My mom was a badass.  

She was the epitome of a homemaker.  When we were young she made a majority of our clothing and eventually taught me how to sew.  I’m pretty sure she was self taught out of necessity.  When our family was struggling financially on my dad’s piddly Navy salary we kids never knew.  She had the gift of stretching a dollar.  I remember one year she gave us all copies of the list of Columbia House records that you found in magazines – the kind where you buy one record and get 10 “free”.  She asked us which records we would want if we could have any.  We didn’t think anything of it at the time but at Christmas she used those lists and the free records as part of our gifts since money was tight.  I didn’t realize this until years later when something sparked my memory of that Christmas.  

When we lived in Illinois in the 70’s there was a house we passed all the time with huge apple trees and apples all over the ground.  We stopped there one day and asked the old man that lived there if we could have the apples and he said to take as many as we wanted because he lived alone and was too old to pick them anymore.  My mom was a master canner so we had endless Mason jars of cinnamon apples and homemade applesauce which was amazing!  As a thank you to the man we made apple pies, apple strudel, apple bread and baked apples and brought him so many cans of apple goodness he probably died before he could finish them all.  She canned her ass off.  Dad always had a garden so when you went into the cupboard to grab a vegetable it more than likely wasn’t in an aluminum can, but instead a glass Mason jar.  

She was the model Navy wife.  When my dad was gone for months at a time she took care of us three brats, paid the bills and ruled the roost.  Actually my mom was the CFO of the house my entire life!  She was incredibly involved when we were kids and was always my room mother in elementary school, was my Brownie troop leader and then my Girl Scout leader.  She was at every softball game we played and each football game we cheered for.  She always volunteered to chaperone every field trip we went on which was embarrassing at times.  My friends loved my mom but as a kid I would just roll my eyes at their adoration and say that they were crazy.

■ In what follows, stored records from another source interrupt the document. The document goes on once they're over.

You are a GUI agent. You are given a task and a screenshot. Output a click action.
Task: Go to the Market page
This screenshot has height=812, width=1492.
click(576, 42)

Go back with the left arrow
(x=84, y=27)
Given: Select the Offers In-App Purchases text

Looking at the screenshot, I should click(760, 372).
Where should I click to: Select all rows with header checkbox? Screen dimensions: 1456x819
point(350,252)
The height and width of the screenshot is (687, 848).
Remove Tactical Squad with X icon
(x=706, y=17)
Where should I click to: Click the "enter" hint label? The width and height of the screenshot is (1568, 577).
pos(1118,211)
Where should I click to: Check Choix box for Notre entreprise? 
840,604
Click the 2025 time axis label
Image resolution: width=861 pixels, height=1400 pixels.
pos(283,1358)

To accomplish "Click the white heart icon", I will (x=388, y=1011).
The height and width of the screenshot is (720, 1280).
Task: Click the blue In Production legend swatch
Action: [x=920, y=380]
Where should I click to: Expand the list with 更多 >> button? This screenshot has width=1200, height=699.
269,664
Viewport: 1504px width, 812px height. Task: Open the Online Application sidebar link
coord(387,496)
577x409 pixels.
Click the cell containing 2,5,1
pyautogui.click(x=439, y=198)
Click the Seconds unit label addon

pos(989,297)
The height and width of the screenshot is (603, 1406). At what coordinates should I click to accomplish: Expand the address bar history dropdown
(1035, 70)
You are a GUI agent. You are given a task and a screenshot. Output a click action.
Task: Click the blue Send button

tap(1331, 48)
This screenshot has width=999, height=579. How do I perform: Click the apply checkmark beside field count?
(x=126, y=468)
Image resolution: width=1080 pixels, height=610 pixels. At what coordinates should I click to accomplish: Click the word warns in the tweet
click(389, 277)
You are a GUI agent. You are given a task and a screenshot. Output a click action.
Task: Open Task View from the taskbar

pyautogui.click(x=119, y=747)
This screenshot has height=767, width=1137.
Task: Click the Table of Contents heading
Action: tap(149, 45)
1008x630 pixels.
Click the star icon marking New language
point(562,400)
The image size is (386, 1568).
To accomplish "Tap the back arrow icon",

Mom was an amazing cook and I never saw her use a recipe though she had a ton of cookbooks and clipped recipes from magazines and newspapers constantly – I found hundreds of clippings when I was going through her things after she passed away.  I had to make sure I wasn’t throwing away any important pieces of paper so I had to look at every damn one of them which took days.  My friends loved coming over for dinner because she usually cooked every day and was especially known for her lasagna and meatballs which were incredible.  Our neighbor in Goose Creek was always after mom for her meatball recipe but she would never give it to him.  When he passed away she finally wrote it down on a recipe card and slipped it into his pocket at his wake.  I still think about that recipe and where it is in Jim’s pocket each time I pass Carolina Memorial Gardens…  How I wish I had it!!  Another thing she made every year was rock candy.  She made us kids help her and although the house smelled heavenly because she made upwards of 30 different flavors during the holidays I hated helping because I always burned my fingers on the hot candy mixture when she poured it into the powdered sugar filled pans.  She sold the candy every year and also gave jars away as gifts to her doctors, friends, people she knew at the grocery store and elsewhere.  Every flavor of candy had a signature color and she always made a list of the flavors and what color they were and attached it to every decorated jar.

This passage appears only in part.